Luke set the meeting. We went in. Fergus told me his vision for activating local community and artists. I told him about those DMs. About 3%. About the hunger for platform. He offered us four days during Vivid. Our shared goal became to make sure local Mob felt like Carriageworks is somewhere they feel they belong, that its doors are open to them (not just for this project).
That was the beginning.
I didn’t want chaos. I wanted a charged, live, creative space with structure. So I built a core team I could trust - Tristan Field (bandmate and project lead), Blake Rhodes (Mr Rhodes), Jacob Ballard (Izzy), and Lance Cheney (Chill Cheney). These were our lodestones. I tasked them with pulling in the next wave - emerging artists like Dylan Voller (who had to pull out for a Dark Mofo project), Rox Lavi, Akilaqui, Minty. We didn’t get everyone in; in the end our next wave artists were Minty, Yung Brotha, Prodikal-1, Emerald, Mali & Dave Gugliotta.
I drafted a concept:
Echoes of the Block is a dynamic, multi-night collaboration and performance series bringing together key voices from Sydney’s young and established hip hop scenes. Set within a custom-built studio at Carriageworks, it transforms from a creative hub by day to performance venue by night. Each evening, new music - written that day - is performed live. A house party onstage. A pirate radio show. A call-in from The Block to the airwaves.
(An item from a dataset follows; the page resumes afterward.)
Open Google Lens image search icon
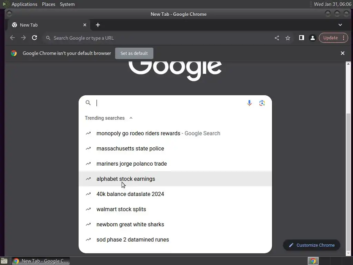This screenshot has height=265, width=353. [x=262, y=103]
The vision: Hip hop as live theatre. Collaboration as ceremony. Ego dropped through atmosphere and a shared love for what were creating and how we were going about it.
We asked Dobby along to guest, as well as Jack Hickey to hold down drums. Dave Gugliotta and Mali joined as producers supporting with DJ and bass chops. I was trying to get a few other people to come through as special guests but to no avail on the short notice. We didn’t need it though.
I brought my synths, drum machines and other fun music tech toys. We painted 10-meter canvas backdrops the day before artists arrived. Carriageworks gave us sound, lights, production and a great team to support us. We gave them a fucking show.
Dyagula was in the audience on the first night and offered to join for nights 2 & 3. A young fella who guys by the name A.P. Breezy showed up for rehearsals on the second day and joined the crew for the whole show.
All of the acts got to perform their tracks, with backing tracks brought to live by some incredibly talented session musos who also did extended version jam improvs of new tracks.
I worried I hadn’t explained the vision clearly. That it would dissolve into solo acts fighting for mic time. But something else happened: trust.
In less than two days, the artists wrote and performed five new songs. Everyone got a spotlight. Everyone lifted each other up. We created something sacred.
Someone once told me I cared too much about creating atmosphere. That I didn’t work on myself enough. That moment used to haunt me.
But you know what? Creating the right atmosphere is my work.
That’s what Echoes of the Block was. A house party. A mixtape. A collective dream. A 2-hour genre-bending show with 14 artists on stage and not one wasted second.
And yeah - I even got to play in the band myself.